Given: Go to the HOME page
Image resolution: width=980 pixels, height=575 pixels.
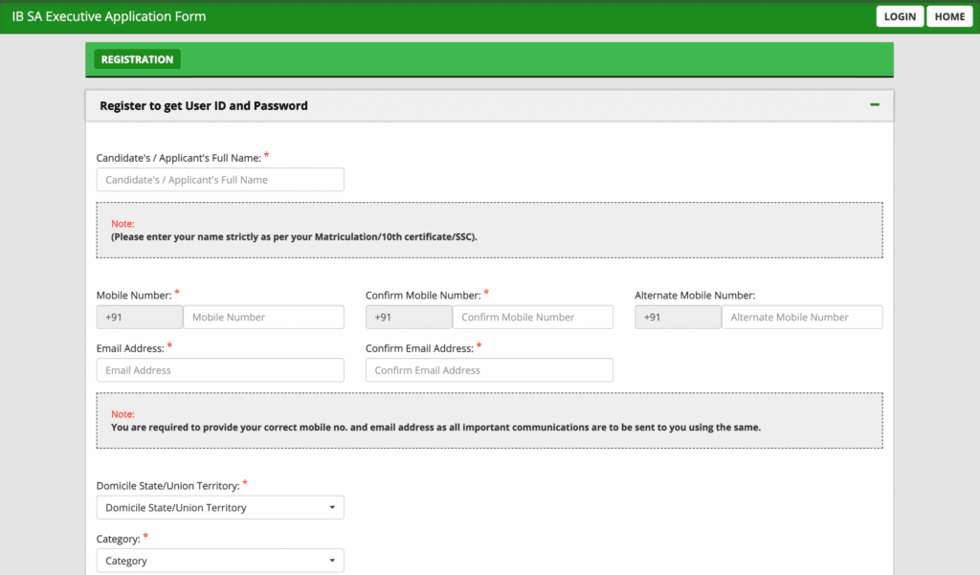Looking at the screenshot, I should [x=949, y=16].
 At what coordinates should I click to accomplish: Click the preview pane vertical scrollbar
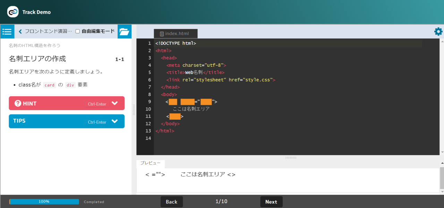pyautogui.click(x=442, y=178)
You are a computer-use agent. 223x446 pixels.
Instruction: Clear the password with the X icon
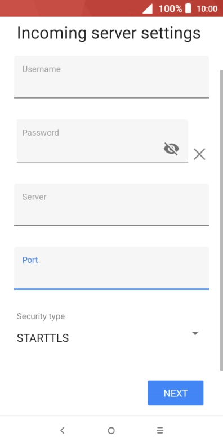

************

## EXERCISE DIRECTIONS
Apart from the images, every line above is to be given again exactly.

## RESPONSE FOR THIS EXERCISE
Given: Go to the HOME page
Image resolution: width=980 pixels, height=575 pixels.
Looking at the screenshot, I should [x=949, y=16].
 At what coordinates should I click to accomplish: Click the preview pane vertical scrollbar
pyautogui.click(x=442, y=178)
You are a computer-use agent. 223x446 pixels.
Instruction: Clear the password with the X icon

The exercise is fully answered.